No B.S…this is me!

My name is Taryn “Christ” Mast….yes, that is me.  I am loved by the most amazing “Man” ever and yes, I love Him with every ounce of my being.   I know that my only job in life is to be loved, not to strive for more, not to do good and stay away from bad, get better before I go to heaven….no, none of that…simply to be loved and to have His character formed in me.

I’m not really interested in walking along the comfortable lines of living “status-quoish.”  I have an unconventional way of thinking and my God loves it.  I am a daughter of the most high King and will forever hold that as my identity.   He truly is my security!  My favorite quote is THERE IS NO SECURITY IN WHAT GOD IS DOING, THERE IS ONLY SECURITY IN WHO GOD IS.” I believe God speaks to me and speaks to every person on this planet….it’s just a matter of do we listen or not?

I love my family and friends so much!  They bring a smile to my face every time I am around them.  I love to do random things, turn my music up super load in the car and sing at the top of my lungs, watch music award shows (especially country), country music, dance with my girls, talk to Jesus at the beach, shop,  read and worship God in whatever way I feel like!  I love to be by myself and I love to be around people.  I can be cool, calm and collected and I can be wild and crazy….just depends when you get me…lol.  Praise God I have two amazing parents who are still married, two brothers who I would do anything for, two sister-in-laws who have special places in my heart and a niece and nephew who mean the world to me and double that on the way!!!!  I have some of the most amazing woman and men of God in the world in my life who have given me more than I could ever ask for and who I love with all my heart!

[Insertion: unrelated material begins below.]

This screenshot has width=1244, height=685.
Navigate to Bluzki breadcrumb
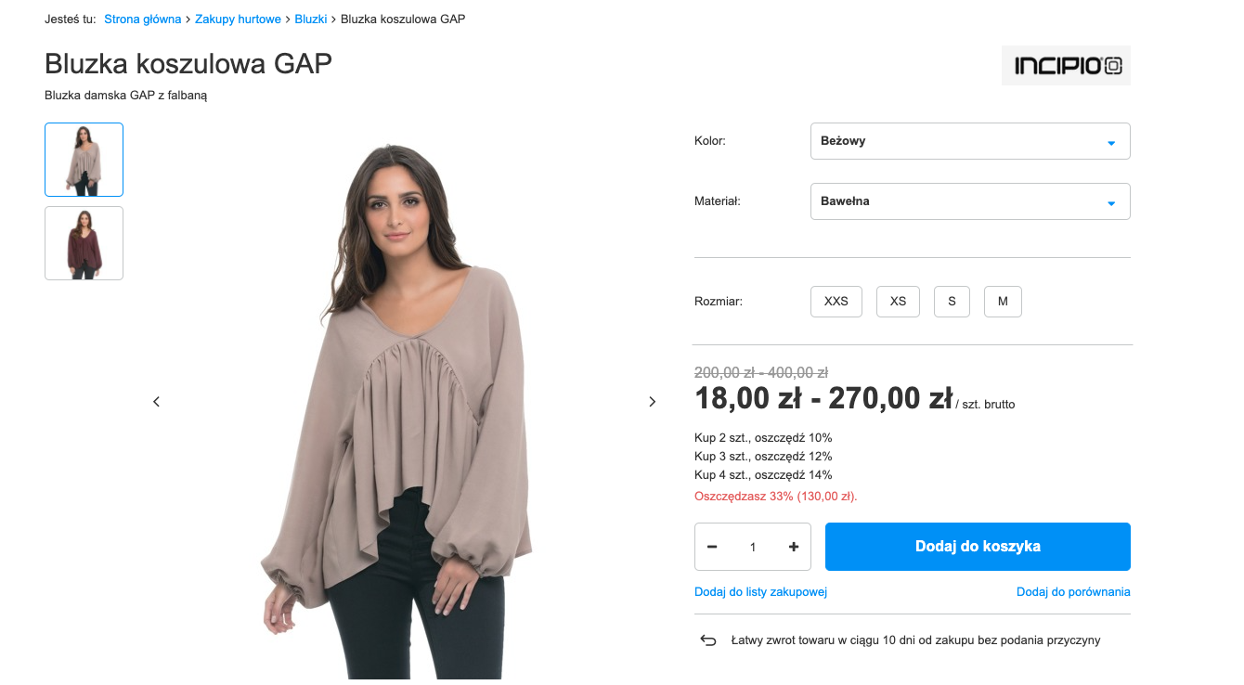(x=311, y=19)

The last two years of my life have been crazy amazing.  I have learned who I am in Christ, who I serve with my whole heart, all the crap in my life and how much He loves me right where I am.  I know that we will forever have crap coming at us and the more we are fighting for Him the better life is, though at times not always easy.  I desire nothing more than to just give what I have been given away to others, to speak into women’s lives and know the Holy Spirit more and more each day….to grow in Him.  I have been through crap that has sucked, but I can honestly say I count it all as gain and it has only brought more hope to my life.

I have ideas of where my life is going, but honestly have no idea at the same time…but I’m ok because He has it all under control.  I want to plan, have a vision and dream dreams beyond my own imagination and at the same time live life.  I want to be free to experience life, to grasp what it is really meant to be.  I want to have fun, pour joy out and love like no other.  I want to dance in the rain, have a mud fight at the most inconvenient time, I want to fall in love, I want to drink wine on the beach and laugh for hours with someone special, I want to be surprised, I want to give my life away, I want to do crazy things with my girls, I want to live in the moment,  I want to lay in the middle of nowhere and look at the stars all night, I want to live for God for the rest of my days and give that spirit away to others because a part of that means me not knowing a thing, and if that’s what following God looks like, that is what I want!!!!!!

That’s me in a nutshell….ask me whatever and I am sure I will tell you…..

1 Comment(s)

  1. wow… talk about bold and inspiring! kick ass, Taryn!